+++ DATASET CONTENT
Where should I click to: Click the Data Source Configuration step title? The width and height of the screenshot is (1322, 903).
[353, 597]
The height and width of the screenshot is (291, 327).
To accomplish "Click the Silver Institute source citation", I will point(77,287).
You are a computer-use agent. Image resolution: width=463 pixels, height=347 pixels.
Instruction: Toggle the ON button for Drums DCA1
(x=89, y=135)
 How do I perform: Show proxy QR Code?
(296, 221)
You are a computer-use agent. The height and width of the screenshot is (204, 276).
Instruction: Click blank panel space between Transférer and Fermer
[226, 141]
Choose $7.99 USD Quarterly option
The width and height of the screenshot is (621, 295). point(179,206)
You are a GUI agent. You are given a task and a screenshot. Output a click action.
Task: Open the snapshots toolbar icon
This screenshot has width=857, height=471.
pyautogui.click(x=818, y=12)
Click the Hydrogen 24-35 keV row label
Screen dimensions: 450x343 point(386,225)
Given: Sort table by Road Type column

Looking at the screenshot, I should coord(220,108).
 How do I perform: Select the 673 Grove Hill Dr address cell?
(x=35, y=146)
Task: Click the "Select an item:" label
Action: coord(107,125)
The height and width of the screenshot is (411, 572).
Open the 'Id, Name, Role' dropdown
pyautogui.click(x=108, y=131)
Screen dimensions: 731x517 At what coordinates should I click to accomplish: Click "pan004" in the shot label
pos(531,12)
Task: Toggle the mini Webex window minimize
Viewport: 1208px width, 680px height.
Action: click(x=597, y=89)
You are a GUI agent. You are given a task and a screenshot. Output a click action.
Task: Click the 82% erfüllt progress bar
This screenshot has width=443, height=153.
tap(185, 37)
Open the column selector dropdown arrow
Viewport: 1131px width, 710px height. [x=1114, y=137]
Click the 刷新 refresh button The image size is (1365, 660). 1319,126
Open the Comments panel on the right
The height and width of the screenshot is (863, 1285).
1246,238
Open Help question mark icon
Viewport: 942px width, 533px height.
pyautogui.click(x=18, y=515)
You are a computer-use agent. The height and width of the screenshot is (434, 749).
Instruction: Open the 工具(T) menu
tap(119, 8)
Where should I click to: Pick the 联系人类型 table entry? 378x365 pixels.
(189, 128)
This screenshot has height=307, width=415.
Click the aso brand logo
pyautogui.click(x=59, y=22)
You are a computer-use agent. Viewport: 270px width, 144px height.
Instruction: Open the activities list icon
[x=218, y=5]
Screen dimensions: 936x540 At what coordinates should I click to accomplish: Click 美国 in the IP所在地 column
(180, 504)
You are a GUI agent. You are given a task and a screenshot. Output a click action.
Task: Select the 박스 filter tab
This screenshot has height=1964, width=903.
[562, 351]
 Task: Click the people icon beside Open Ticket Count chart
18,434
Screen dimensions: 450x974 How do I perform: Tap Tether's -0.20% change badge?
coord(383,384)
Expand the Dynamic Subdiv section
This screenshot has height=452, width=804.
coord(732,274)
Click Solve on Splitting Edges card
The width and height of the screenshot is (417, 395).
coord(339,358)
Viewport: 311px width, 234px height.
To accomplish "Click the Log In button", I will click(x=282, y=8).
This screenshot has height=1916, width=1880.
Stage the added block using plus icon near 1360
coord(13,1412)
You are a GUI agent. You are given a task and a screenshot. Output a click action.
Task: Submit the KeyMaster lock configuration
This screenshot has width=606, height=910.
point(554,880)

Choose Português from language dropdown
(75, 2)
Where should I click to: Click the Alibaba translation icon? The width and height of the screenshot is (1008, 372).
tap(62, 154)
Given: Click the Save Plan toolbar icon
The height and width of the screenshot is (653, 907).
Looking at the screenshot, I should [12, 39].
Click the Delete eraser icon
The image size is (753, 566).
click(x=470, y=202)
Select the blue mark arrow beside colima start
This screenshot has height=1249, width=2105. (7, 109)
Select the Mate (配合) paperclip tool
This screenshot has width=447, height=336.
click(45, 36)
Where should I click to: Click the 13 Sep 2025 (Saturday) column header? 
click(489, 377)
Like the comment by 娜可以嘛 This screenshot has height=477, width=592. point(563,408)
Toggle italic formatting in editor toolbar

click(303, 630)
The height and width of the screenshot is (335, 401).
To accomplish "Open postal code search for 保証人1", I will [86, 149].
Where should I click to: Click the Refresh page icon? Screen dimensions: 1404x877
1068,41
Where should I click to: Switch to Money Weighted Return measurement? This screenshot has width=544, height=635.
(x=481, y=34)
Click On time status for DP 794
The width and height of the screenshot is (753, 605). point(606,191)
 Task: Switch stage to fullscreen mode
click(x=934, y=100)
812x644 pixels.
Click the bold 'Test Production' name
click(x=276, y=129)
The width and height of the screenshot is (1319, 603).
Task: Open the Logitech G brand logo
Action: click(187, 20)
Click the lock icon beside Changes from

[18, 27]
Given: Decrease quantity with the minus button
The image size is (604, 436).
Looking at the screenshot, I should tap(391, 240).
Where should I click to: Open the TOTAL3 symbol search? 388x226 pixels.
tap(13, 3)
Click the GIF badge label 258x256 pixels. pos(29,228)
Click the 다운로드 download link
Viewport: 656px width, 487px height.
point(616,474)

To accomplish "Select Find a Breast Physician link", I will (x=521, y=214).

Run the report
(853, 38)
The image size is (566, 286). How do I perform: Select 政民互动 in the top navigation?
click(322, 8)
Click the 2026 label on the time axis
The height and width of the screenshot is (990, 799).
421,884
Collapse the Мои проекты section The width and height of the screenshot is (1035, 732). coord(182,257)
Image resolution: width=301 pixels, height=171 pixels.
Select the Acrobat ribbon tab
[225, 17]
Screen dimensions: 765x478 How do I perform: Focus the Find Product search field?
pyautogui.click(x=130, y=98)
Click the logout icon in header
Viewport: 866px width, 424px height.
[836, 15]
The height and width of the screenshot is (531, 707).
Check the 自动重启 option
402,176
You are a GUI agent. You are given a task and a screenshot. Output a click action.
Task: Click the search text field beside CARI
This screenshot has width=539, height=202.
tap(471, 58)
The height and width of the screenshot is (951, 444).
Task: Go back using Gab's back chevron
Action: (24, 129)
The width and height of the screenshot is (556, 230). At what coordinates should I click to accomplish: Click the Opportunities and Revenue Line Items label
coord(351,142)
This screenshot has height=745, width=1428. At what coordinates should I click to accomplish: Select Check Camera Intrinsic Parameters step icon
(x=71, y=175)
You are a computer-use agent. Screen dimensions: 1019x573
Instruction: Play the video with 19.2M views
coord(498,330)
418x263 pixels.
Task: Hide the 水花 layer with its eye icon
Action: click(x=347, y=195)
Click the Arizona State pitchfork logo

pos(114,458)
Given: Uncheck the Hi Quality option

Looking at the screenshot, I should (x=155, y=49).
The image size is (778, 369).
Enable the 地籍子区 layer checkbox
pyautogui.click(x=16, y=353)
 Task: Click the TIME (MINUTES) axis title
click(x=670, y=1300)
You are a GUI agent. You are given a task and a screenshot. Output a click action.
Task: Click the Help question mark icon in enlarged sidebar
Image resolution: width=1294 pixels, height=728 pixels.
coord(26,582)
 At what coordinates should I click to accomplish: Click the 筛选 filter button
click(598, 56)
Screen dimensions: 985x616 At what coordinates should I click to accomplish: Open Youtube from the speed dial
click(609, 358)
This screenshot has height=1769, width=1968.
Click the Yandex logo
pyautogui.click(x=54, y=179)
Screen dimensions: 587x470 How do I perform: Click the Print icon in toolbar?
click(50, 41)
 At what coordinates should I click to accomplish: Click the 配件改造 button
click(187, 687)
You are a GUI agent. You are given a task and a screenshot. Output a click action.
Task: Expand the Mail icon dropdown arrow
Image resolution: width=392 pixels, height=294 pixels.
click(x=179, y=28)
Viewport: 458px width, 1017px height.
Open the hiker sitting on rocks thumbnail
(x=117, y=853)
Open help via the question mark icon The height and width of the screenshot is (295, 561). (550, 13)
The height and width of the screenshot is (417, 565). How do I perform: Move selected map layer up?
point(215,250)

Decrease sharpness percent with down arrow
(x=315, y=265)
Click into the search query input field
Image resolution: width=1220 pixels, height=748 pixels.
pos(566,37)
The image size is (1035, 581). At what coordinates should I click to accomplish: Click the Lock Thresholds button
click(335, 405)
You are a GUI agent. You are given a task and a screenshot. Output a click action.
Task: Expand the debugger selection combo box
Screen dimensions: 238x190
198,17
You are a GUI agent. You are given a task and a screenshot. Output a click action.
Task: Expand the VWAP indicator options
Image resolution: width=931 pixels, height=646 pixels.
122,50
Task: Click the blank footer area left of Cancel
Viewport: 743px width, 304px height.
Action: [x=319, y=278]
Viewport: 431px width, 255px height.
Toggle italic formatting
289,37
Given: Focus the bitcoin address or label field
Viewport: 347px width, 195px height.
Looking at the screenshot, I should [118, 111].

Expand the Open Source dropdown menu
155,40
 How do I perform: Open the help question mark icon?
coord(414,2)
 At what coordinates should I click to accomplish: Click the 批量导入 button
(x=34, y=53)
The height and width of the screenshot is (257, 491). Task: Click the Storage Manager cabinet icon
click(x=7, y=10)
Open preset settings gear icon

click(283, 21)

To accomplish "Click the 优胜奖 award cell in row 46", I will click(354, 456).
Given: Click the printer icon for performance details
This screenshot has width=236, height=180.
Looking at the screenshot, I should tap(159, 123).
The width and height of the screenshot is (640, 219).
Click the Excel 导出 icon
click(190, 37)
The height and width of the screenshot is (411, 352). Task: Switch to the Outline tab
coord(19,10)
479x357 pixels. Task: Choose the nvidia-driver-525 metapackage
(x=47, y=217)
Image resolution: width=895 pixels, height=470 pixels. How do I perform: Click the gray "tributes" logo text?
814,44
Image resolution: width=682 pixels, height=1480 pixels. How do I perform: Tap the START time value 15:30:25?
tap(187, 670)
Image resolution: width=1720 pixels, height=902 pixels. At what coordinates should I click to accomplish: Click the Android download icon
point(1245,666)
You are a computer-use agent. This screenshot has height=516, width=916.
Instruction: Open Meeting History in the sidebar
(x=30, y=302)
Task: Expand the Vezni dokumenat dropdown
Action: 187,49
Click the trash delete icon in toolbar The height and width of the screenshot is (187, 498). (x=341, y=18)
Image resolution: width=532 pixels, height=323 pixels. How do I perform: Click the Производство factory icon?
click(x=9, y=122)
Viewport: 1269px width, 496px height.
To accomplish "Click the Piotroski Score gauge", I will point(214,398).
++++++
EXERCISE GOAL => Reproduce the items starting at the line containing "The image size is (566, 286)." and ending at the line containing "Action: (24, 129)", with "Acrobat" replaced by "Review" and nothing else changed.

PROBLEM SOLUTION =>
The image size is (566, 286). How do I perform: Select 政民互动 in the top navigation?
click(322, 8)
Click the 2026 label on the time axis
The height and width of the screenshot is (990, 799).
421,884
Collapse the Мои проекты section The width and height of the screenshot is (1035, 732). coord(182,257)
Image resolution: width=301 pixels, height=171 pixels.
Select the Review ribbon tab
[225, 17]
Screen dimensions: 765x478 How do I perform: Focus the Find Product search field?
pyautogui.click(x=130, y=98)
Click the logout icon in header
Viewport: 866px width, 424px height.
[836, 15]
The height and width of the screenshot is (531, 707).
Check the 自动重启 option
402,176
You are a GUI agent. You are given a task and a screenshot. Output a click action.
Task: Click the search text field beside CARI
This screenshot has width=539, height=202.
tap(471, 58)
The height and width of the screenshot is (951, 444).
Task: Go back using Gab's back chevron
Action: (24, 129)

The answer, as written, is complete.